WORK INSTRUCTIONS: Can you render every line of the material below as a Markdown table with the columns "No." and "Line," numbering the rows in order and leaving out blank lines?
▶
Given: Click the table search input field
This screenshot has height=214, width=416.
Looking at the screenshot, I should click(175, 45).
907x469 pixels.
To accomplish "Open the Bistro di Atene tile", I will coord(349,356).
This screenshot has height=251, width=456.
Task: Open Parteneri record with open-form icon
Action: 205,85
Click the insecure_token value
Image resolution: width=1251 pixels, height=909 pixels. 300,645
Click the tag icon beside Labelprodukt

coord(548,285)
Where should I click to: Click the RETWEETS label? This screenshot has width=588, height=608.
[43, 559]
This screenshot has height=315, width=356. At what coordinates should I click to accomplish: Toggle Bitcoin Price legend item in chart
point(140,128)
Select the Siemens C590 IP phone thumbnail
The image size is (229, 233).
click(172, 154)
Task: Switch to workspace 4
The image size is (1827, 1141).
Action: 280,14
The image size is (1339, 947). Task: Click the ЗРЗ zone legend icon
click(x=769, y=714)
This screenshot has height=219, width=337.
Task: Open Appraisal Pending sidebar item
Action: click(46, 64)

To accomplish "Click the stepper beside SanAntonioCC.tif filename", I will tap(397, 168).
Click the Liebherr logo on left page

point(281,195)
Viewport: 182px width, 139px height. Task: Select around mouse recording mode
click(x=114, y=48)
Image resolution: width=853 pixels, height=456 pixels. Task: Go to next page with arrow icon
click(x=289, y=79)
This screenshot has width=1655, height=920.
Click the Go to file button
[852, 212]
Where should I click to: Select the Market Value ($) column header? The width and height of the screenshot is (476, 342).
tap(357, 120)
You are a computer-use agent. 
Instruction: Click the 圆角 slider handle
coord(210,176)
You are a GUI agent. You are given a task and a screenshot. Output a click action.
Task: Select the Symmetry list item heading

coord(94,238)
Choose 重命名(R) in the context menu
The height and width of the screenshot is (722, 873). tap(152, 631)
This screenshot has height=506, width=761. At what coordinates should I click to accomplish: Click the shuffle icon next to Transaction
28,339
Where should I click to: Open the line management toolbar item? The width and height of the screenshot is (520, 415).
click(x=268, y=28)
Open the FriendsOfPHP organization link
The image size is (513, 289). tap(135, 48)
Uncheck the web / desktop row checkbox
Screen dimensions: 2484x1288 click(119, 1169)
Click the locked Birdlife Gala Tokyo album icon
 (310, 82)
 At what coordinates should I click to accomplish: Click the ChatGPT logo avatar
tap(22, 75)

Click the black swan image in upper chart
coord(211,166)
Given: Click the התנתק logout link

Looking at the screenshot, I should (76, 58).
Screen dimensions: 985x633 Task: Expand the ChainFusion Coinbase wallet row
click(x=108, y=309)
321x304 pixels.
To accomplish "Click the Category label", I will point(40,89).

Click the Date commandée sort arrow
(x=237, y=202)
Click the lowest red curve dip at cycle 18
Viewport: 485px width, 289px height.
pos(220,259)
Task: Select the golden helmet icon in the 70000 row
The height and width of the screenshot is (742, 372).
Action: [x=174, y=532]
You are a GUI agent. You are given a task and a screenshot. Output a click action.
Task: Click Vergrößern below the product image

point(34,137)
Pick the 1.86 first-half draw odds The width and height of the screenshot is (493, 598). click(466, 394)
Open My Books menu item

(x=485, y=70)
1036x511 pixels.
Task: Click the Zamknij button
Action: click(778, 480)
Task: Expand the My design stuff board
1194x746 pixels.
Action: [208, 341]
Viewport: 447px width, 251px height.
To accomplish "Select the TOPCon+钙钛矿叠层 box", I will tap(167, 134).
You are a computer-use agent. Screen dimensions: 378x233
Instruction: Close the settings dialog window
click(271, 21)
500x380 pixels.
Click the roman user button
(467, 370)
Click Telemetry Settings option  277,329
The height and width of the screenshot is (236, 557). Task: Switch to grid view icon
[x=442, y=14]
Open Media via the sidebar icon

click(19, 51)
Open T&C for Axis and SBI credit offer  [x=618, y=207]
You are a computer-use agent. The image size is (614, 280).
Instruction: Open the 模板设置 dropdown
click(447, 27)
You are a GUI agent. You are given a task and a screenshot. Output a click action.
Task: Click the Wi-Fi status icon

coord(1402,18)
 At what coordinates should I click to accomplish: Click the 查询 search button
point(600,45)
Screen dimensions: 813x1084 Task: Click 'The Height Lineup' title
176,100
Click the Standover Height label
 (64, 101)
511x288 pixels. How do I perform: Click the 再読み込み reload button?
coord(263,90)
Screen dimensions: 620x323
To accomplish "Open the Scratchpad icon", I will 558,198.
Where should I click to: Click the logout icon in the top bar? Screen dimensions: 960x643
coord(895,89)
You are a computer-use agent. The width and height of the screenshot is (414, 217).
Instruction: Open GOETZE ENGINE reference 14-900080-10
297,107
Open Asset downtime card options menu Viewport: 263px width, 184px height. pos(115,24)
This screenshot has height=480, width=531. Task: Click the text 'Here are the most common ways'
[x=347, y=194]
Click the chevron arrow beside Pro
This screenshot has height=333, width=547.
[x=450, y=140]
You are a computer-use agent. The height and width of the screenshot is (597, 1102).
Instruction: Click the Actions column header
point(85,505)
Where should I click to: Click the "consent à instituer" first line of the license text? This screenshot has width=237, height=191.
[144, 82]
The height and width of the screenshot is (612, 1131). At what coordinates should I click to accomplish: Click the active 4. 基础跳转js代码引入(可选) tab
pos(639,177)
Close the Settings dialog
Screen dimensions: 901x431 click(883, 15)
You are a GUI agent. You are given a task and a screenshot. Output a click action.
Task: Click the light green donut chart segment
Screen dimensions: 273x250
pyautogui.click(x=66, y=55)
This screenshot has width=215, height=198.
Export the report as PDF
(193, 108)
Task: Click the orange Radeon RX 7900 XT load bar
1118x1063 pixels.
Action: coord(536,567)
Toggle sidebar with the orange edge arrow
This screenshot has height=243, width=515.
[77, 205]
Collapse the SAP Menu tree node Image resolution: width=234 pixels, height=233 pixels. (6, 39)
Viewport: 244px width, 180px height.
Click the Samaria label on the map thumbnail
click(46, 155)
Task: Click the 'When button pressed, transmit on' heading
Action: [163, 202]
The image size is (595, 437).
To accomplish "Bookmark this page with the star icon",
◀
TASK OUTPUT:
| No. | Line |
|---|---|
| 1 | Given: Click the table search input field |
| 2 | This screenshot has height=214, width=416. |
| 3 | Looking at the screenshot, I should click(175, 45). |
| 4 | 907x469 pixels. |
| 5 | To accomplish "Open the Bistro di Atene tile", I will coord(349,356). |
| 6 | This screenshot has height=251, width=456. |
| 7 | Task: Open Parteneri record with open-form icon |
| 8 | Action: 205,85 |
| 9 | Click the insecure_token value |
| 10 | Image resolution: width=1251 pixels, height=909 pixels. 300,645 |
| 11 | Click the tag icon beside Labelprodukt |
| 12 | coord(548,285) |
| 13 | Where should I click to: Click the RETWEETS label? This screenshot has width=588, height=608. |
| 14 | [43, 559] |
| 15 | This screenshot has height=315, width=356. At what coordinates should I click to accomplish: Toggle Bitcoin Price legend item in chart |
| 16 | point(140,128) |
| 17 | Select the Siemens C590 IP phone thumbnail |
| 18 | The image size is (229, 233). |
| 19 | click(172, 154) |
| 20 | Task: Switch to workspace 4 |
| 21 | The image size is (1827, 1141). |
| 22 | Action: 280,14 |
| 23 | The image size is (1339, 947). Task: Click the ЗРЗ zone legend icon |
| 24 | click(x=769, y=714) |
| 25 | This screenshot has height=219, width=337. |
| 26 | Task: Open Appraisal Pending sidebar item |
| 27 | Action: click(46, 64) |
| 28 | To accomplish "Click the stepper beside SanAntonioCC.tif filename", I will tap(397, 168). |
| 29 | Click the Liebherr logo on left page |
| 30 | point(281,195) |
| 31 | Viewport: 182px width, 139px height. Task: Select around mouse recording mode |
| 32 | click(x=114, y=48) |
| 33 | Image resolution: width=853 pixels, height=456 pixels. Task: Go to next page with arrow icon |
| 34 | click(x=289, y=79) |
| 35 | This screenshot has width=1655, height=920. |
| 36 | Click the Go to file button |
| 37 | [852, 212] |
| 38 | Where should I click to: Select the Market Value ($) column header? The width and height of the screenshot is (476, 342). |
| 39 | tap(357, 120) |
| 40 | You are a computer-use agent.  |
| 41 | Instruction: Click the 圆角 slider handle |
| 42 | coord(210,176) |
| 43 | You are a GUI agent. You are given a task and a screenshot. Output a click action. |
| 44 | Task: Select the Symmetry list item heading |
| 45 | coord(94,238) |
| 46 | Choose 重命名(R) in the context menu |
| 47 | The height and width of the screenshot is (722, 873). tap(152, 631) |
| 48 | This screenshot has height=506, width=761. At what coordinates should I click to accomplish: Click the shuffle icon next to Transaction |
| 49 | 28,339 |
| 50 | Where should I click to: Open the line management toolbar item? The width and height of the screenshot is (520, 415). |
| 51 | click(x=268, y=28) |
| 52 | Open the FriendsOfPHP organization link |
| 53 | The image size is (513, 289). tap(135, 48) |
| 54 | Uncheck the web / desktop row checkbox |
| 55 | Screen dimensions: 2484x1288 click(119, 1169) |
| 56 | Click the locked Birdlife Gala Tokyo album icon |
| 57 |  (310, 82) |
| 58 |  At what coordinates should I click to accomplish: Click the ChatGPT logo avatar |
| 59 | tap(22, 75) |
| 60 | Click the black swan image in upper chart |
| 61 | coord(211,166) |
| 62 | Given: Click the התנתק logout link |
| 63 | Looking at the screenshot, I should (76, 58). |
| 64 | Screen dimensions: 985x633 Task: Expand the ChainFusion Coinbase wallet row |
| 65 | click(x=108, y=309) |
| 66 | 321x304 pixels. |
| 67 | To accomplish "Click the Category label", I will point(40,89). |
| 68 | Click the Date commandée sort arrow |
| 69 | (x=237, y=202) |
| 70 | Click the lowest red curve dip at cycle 18 |
| 71 | Viewport: 485px width, 289px height. |
| 72 | pos(220,259) |
| 73 | Task: Select the golden helmet icon in the 70000 row |
| 74 | The height and width of the screenshot is (742, 372). |
| 75 | Action: [x=174, y=532] |
| 76 | You are a GUI agent. You are given a task and a screenshot. Output a click action. |
| 77 | Task: Click Vergrößern below the product image |
| 78 | point(34,137) |
| 79 | Pick the 1.86 first-half draw odds The width and height of the screenshot is (493, 598). click(466, 394) |
| 80 | Open My Books menu item |
| 81 | (x=485, y=70) |
| 82 | 1036x511 pixels. |
| 83 | Task: Click the Zamknij button |
| 84 | Action: click(778, 480) |
| 85 | Task: Expand the My design stuff board |
| 86 | 1194x746 pixels. |
| 87 | Action: [208, 341] |
| 88 | Viewport: 447px width, 251px height. |
| 89 | To accomplish "Select the TOPCon+钙钛矿叠层 box", I will tap(167, 134). |
| 90 | You are a computer-use agent. Screen dimensions: 378x233 |
| 91 | Instruction: Close the settings dialog window |
| 92 | click(271, 21) |
| 93 | 500x380 pixels. |
| 94 | Click the roman user button |
| 95 | (467, 370) |
| 96 | Click Telemetry Settings option  277,329 |
| 97 | The height and width of the screenshot is (236, 557). Task: Switch to grid view icon |
| 98 | [x=442, y=14] |
| 99 | Open Media via the sidebar icon |
| 100 | click(19, 51) |
| 101 | Open T&C for Axis and SBI credit offer  [x=618, y=207] |
| 102 | You are a computer-use agent. The image size is (614, 280). |
| 103 | Instruction: Open the 模板设置 dropdown |
| 104 | click(447, 27) |
| 105 | You are a GUI agent. You are given a task and a screenshot. Output a click action. |
| 106 | Task: Click the Wi-Fi status icon |
| 107 | coord(1402,18) |
| 108 |  At what coordinates should I click to accomplish: Click the 查询 search button |
| 109 | point(600,45) |
| 110 | Screen dimensions: 813x1084 Task: Click 'The Height Lineup' title |
| 111 | 176,100 |
| 112 | Click the Standover Height label |
| 113 |  (64, 101) |
| 114 | 511x288 pixels. How do I perform: Click the 再読み込み reload button? |
| 115 | coord(263,90) |
| 116 | Screen dimensions: 620x323 |
| 117 | To accomplish "Open the Scratchpad icon", I will 558,198. |
| 118 | Where should I click to: Click the logout icon in the top bar? Screen dimensions: 960x643 |
| 119 | coord(895,89) |
| 120 | You are a computer-use agent. The width and height of the screenshot is (414, 217). |
| 121 | Instruction: Open GOETZE ENGINE reference 14-900080-10 |
| 122 | 297,107 |
| 123 | Open Asset downtime card options menu Viewport: 263px width, 184px height. pos(115,24) |
| 124 | This screenshot has height=480, width=531. Task: Click the text 'Here are the most common ways' |
| 125 | [x=347, y=194] |
| 126 | Click the chevron arrow beside Pro |
| 127 | This screenshot has height=333, width=547. |
| 128 | [x=450, y=140] |
| 129 | You are a computer-use agent. The height and width of the screenshot is (597, 1102). |
| 130 | Instruction: Click the Actions column header |
| 131 | point(85,505) |
| 132 | Where should I click to: Click the "consent à instituer" first line of the license text? This screenshot has width=237, height=191. |
| 133 | [144, 82] |
| 134 | The height and width of the screenshot is (612, 1131). At what coordinates should I click to accomplish: Click the active 4. 基础跳转js代码引入(可选) tab |
| 135 | pos(639,177) |
| 136 | Close the Settings dialog |
| 137 | Screen dimensions: 901x431 click(883, 15) |
| 138 | You are a GUI agent. You are given a task and a screenshot. Output a click action. |
| 139 | Task: Click the light green donut chart segment |
| 140 | Screen dimensions: 273x250 |
| 141 | pyautogui.click(x=66, y=55) |
| 142 | This screenshot has width=215, height=198. |
| 143 | Export the report as PDF |
| 144 | (193, 108) |
| 145 | Task: Click the orange Radeon RX 7900 XT load bar |
| 146 | 1118x1063 pixels. |
| 147 | Action: coord(536,567) |
| 148 | Toggle sidebar with the orange edge arrow |
| 149 | This screenshot has height=243, width=515. |
| 150 | [77, 205] |
| 151 | Collapse the SAP Menu tree node Image resolution: width=234 pixels, height=233 pixels. (6, 39) |
| 152 | Viewport: 244px width, 180px height. |
| 153 | Click the Samaria label on the map thumbnail |
| 154 | click(46, 155) |
| 155 | Task: Click the 'When button pressed, transmit on' heading |
| 156 | Action: [163, 202] |
| 157 | The image size is (595, 437). |
| 158 | To accomplish "Bookmark this page with the star icon", |